DIRECTIONS →
Return the entries exactly as they appear.

[Collected data entries]
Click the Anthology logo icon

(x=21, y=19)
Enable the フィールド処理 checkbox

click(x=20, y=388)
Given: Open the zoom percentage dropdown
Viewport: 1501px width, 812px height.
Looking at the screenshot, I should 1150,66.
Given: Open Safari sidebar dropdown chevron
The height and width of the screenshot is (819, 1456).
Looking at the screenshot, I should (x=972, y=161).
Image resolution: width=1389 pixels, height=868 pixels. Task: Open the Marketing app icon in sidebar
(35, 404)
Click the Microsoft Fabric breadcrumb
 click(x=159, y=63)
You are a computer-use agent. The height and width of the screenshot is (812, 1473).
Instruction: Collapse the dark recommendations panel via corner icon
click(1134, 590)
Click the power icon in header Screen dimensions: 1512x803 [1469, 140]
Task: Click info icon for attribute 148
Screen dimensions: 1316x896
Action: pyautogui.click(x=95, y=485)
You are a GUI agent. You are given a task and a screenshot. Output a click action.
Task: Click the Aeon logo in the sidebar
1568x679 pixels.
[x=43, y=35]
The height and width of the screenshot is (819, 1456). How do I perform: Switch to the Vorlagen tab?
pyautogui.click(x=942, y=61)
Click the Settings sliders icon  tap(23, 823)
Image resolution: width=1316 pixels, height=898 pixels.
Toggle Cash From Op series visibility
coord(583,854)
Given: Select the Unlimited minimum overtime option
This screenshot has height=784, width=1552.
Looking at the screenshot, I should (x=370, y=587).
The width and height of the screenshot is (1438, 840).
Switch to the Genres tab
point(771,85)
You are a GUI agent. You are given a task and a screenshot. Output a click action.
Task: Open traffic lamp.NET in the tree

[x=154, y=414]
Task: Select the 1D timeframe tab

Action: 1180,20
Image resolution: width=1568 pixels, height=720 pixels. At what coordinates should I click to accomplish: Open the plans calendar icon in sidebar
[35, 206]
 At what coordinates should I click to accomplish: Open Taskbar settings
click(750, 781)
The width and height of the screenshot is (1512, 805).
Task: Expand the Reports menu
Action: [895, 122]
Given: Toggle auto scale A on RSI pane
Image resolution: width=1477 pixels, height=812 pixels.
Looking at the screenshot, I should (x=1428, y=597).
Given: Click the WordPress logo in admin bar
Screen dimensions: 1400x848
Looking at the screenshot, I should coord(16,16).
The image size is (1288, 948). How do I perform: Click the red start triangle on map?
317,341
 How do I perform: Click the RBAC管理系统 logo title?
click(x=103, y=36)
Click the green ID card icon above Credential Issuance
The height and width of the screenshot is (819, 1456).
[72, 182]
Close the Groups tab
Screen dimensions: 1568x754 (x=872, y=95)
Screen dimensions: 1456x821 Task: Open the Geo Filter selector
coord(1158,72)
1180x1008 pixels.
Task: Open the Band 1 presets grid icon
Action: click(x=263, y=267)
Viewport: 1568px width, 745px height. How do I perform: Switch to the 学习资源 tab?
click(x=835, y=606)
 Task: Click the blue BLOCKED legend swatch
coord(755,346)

RESPONSE BOX →
Click the Anthology logo icon

(x=21, y=19)
Enable the フィールド処理 checkbox

click(x=20, y=388)
Given: Open the zoom percentage dropdown
Viewport: 1501px width, 812px height.
Looking at the screenshot, I should 1150,66.
Given: Open Safari sidebar dropdown chevron
The height and width of the screenshot is (819, 1456).
Looking at the screenshot, I should (x=972, y=161).
Image resolution: width=1389 pixels, height=868 pixels. Task: Open the Marketing app icon in sidebar
(35, 404)
Click the Microsoft Fabric breadcrumb
 click(x=159, y=63)
You are a computer-use agent. The height and width of the screenshot is (812, 1473).
Instruction: Collapse the dark recommendations panel via corner icon
click(1134, 590)
Click the power icon in header Screen dimensions: 1512x803 [1469, 140]
Task: Click info icon for attribute 148
Screen dimensions: 1316x896
Action: pyautogui.click(x=95, y=485)
You are a GUI agent. You are given a task and a screenshot. Output a click action.
Task: Click the Aeon logo in the sidebar
1568x679 pixels.
[x=43, y=35]
The height and width of the screenshot is (819, 1456). How do I perform: Switch to the Vorlagen tab?
pyautogui.click(x=942, y=61)
Click the Settings sliders icon  tap(23, 823)
Image resolution: width=1316 pixels, height=898 pixels.
Toggle Cash From Op series visibility
coord(583,854)
Given: Select the Unlimited minimum overtime option
This screenshot has height=784, width=1552.
Looking at the screenshot, I should (x=370, y=587).
The width and height of the screenshot is (1438, 840).
Switch to the Genres tab
point(771,85)
You are a GUI agent. You are given a task and a screenshot. Output a click action.
Task: Open traffic lamp.NET in the tree

[x=154, y=414]
Task: Select the 1D timeframe tab

Action: 1180,20
Image resolution: width=1568 pixels, height=720 pixels. At what coordinates should I click to accomplish: Open the plans calendar icon in sidebar
[35, 206]
 At what coordinates should I click to accomplish: Open Taskbar settings
click(750, 781)
The width and height of the screenshot is (1512, 805).
Task: Expand the Reports menu
Action: [895, 122]
Given: Toggle auto scale A on RSI pane
Image resolution: width=1477 pixels, height=812 pixels.
Looking at the screenshot, I should (x=1428, y=597).
Given: Click the WordPress logo in admin bar
Screen dimensions: 1400x848
Looking at the screenshot, I should coord(16,16).
The image size is (1288, 948). How do I perform: Click the red start triangle on map?
317,341
 How do I perform: Click the RBAC管理系统 logo title?
click(x=103, y=36)
Click the green ID card icon above Credential Issuance
The height and width of the screenshot is (819, 1456).
[72, 182]
Close the Groups tab
Screen dimensions: 1568x754 (x=872, y=95)
Screen dimensions: 1456x821 Task: Open the Geo Filter selector
coord(1158,72)
1180x1008 pixels.
Task: Open the Band 1 presets grid icon
Action: click(x=263, y=267)
Viewport: 1568px width, 745px height. How do I perform: Switch to the 学习资源 tab?
click(x=835, y=606)
 Task: Click the blue BLOCKED legend swatch
coord(755,346)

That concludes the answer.